** MATERIAL SUPPLIED follows **
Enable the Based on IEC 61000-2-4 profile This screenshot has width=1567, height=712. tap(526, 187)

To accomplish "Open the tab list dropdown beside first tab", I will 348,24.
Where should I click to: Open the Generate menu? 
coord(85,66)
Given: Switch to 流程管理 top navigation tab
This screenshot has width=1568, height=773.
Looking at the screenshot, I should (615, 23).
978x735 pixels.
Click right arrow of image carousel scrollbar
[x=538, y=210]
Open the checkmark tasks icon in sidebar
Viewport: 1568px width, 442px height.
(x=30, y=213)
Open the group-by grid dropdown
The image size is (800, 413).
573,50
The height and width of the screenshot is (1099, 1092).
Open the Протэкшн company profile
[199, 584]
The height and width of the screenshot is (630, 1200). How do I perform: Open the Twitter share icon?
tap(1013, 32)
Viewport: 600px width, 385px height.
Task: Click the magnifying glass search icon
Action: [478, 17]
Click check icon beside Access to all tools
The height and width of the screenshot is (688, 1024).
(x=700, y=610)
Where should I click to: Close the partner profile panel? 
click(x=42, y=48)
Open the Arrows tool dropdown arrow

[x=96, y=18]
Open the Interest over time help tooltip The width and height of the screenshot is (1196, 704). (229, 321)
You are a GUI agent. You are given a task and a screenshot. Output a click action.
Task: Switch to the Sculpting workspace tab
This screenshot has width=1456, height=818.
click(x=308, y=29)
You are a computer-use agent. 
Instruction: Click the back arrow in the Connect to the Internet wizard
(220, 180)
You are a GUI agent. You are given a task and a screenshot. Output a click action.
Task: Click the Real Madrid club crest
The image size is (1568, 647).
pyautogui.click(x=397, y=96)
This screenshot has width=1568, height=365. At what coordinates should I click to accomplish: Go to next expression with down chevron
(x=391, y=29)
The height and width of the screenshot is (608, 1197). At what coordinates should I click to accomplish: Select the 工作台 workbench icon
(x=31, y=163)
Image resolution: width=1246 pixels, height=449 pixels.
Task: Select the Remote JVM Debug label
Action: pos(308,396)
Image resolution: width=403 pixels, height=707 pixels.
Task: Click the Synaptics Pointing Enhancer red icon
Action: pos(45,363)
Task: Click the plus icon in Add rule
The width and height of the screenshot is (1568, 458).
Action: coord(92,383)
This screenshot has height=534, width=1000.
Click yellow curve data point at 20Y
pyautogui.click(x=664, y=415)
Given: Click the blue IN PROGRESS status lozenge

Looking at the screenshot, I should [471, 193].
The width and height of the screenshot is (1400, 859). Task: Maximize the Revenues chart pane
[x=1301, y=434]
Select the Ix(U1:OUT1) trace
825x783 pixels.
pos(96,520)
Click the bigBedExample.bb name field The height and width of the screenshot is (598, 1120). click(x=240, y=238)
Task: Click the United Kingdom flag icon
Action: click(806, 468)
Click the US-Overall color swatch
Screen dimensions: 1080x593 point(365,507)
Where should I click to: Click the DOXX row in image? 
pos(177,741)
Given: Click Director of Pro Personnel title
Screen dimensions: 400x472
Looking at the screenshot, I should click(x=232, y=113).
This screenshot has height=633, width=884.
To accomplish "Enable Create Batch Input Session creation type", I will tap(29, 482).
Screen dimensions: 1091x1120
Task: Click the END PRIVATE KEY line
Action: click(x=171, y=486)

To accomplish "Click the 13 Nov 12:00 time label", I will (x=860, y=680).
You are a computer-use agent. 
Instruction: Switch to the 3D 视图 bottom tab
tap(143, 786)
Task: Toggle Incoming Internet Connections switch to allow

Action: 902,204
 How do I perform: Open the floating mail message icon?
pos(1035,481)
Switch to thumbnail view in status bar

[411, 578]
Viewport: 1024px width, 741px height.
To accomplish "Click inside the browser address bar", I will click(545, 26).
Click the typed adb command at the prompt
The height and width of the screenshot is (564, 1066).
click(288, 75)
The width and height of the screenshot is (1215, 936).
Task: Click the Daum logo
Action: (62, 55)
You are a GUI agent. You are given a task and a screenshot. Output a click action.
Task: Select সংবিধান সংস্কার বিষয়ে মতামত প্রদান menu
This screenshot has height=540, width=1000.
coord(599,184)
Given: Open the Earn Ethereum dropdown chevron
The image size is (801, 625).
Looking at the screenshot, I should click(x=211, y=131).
** End of MATERIAL SUPPLIED **
■ **PROBLEM**:
When you reach the line that contains "978x735 pixels.", stop; output it and every line before it from the start of the data, exactly as written.

■ **EXPECTED ANSWER**:
Enable the Based on IEC 61000-2-4 profile This screenshot has width=1567, height=712. tap(526, 187)

To accomplish "Open the tab list dropdown beside first tab", I will 348,24.
Where should I click to: Open the Generate menu? 
coord(85,66)
Given: Switch to 流程管理 top navigation tab
This screenshot has width=1568, height=773.
Looking at the screenshot, I should (615, 23).
978x735 pixels.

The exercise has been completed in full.